In the age of international travel it is much easier for diseases to spread abroad, particularly when they have an incubation period of up to 21 days, like Ebola.
Europe and the US are consequently on high alert and implementing screening at some airports.
But at least in the digital age, tracking the movement of potentially infected people is a lot easier.
"Port, train and flight data, as well as number plate recognition, can all help track potentially infected people and identify who they may have come into contact with," says David Bolton, head of healthcare at big data analytics company Qlik, which has developed an Ebola-tracking app.
Analysts are also getting better at spotting trends from social media and search engine activity.
While Google Flu Trends, which tries to predict likely flu outbreaks based on how often people use key search terms, has been shown to be inaccurate at times, other methods that make use of a much wider range of data sets, are enjoying more success.
For example, business consultancy Accenture, big data specialist SAS and the US University of North Carolina say they predicted the US 2012-13 flu season three months before CDC issued its official warning.
"By analysing social media, such as blogs, online forums and Twitter, we can find early warning signs of health events," says Accenture's Frances Dare.

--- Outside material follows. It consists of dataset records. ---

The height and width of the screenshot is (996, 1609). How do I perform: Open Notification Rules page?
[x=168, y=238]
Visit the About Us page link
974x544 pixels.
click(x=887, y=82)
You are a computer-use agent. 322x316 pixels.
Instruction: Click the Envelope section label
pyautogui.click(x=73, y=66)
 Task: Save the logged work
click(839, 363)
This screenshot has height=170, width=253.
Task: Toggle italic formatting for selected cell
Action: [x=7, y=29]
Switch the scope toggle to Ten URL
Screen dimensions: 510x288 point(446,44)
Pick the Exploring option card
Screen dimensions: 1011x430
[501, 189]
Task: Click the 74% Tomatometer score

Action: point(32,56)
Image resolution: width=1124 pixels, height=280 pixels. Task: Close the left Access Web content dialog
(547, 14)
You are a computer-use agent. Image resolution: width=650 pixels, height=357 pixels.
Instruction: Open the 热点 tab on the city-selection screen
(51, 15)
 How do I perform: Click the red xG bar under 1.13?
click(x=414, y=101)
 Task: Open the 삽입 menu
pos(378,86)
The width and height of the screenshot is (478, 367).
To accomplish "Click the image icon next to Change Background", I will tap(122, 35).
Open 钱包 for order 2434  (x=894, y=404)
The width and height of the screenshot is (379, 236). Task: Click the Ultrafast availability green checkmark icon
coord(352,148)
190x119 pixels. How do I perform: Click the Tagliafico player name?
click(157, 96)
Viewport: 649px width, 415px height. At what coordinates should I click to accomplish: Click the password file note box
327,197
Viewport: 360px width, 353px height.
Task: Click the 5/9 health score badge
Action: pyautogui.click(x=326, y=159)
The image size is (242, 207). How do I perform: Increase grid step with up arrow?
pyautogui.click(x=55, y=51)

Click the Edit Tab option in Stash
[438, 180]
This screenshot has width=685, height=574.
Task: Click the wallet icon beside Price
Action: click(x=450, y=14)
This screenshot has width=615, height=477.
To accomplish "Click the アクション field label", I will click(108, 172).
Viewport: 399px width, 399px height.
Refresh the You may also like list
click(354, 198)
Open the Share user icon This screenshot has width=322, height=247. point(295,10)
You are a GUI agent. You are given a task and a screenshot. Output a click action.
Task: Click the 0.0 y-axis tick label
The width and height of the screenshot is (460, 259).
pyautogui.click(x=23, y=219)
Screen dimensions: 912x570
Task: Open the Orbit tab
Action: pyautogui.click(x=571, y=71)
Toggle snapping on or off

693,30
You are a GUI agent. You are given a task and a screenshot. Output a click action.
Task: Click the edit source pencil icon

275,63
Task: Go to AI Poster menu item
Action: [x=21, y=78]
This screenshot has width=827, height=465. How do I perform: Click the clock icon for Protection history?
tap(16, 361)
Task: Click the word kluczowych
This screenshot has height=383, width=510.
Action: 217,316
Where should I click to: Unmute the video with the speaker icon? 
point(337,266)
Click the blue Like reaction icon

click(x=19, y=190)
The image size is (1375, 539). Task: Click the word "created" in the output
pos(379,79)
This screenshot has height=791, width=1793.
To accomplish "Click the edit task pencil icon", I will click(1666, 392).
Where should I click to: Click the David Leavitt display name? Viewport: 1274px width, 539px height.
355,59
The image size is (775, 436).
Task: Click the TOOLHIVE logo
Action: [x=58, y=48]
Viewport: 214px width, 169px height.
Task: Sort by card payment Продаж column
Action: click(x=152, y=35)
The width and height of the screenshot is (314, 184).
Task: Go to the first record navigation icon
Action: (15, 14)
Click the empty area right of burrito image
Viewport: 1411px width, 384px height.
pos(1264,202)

"We narrowed down the number of key words indicating flu symptoms to 152, mapped where these words were being used, and predicted a flu outbreak about two months before the official data in 2013."
Finding a cure?
Tim Gamble, principal consultant at Datamonitor Healthcare, believes big data analytics will also prove essential to understanding the genetics of the virus, why some strains are more deadly, and why some people seem to be more resistant to it than others.
He used to work for US pharmaceutical company Pfizer specialising in infectious diseases.
"Anti-retroviral treatment for HIV didn't really take off until many people started to die from AIDS. I worked on Pfizer's HIV product and we found that some populations in Scandinavia had more resistance to the disease than others.
"We were then able to develop a drug that mimicked the way those people resisted the disease," he says.
The same approach could be applied to the Ebola virus, he believes.
In short, big data analytics is being brought to bear at all levels to combat the spread of Ebola.
But as Qlik's David Bolton admits: "We're learning all this from scratch - we've never had this level of data before.
"So it's probably too early to say whether big data analytics is having a meaningful impact on the rate and spread of the disease, but at least it is helping us decide where to allocate our resources."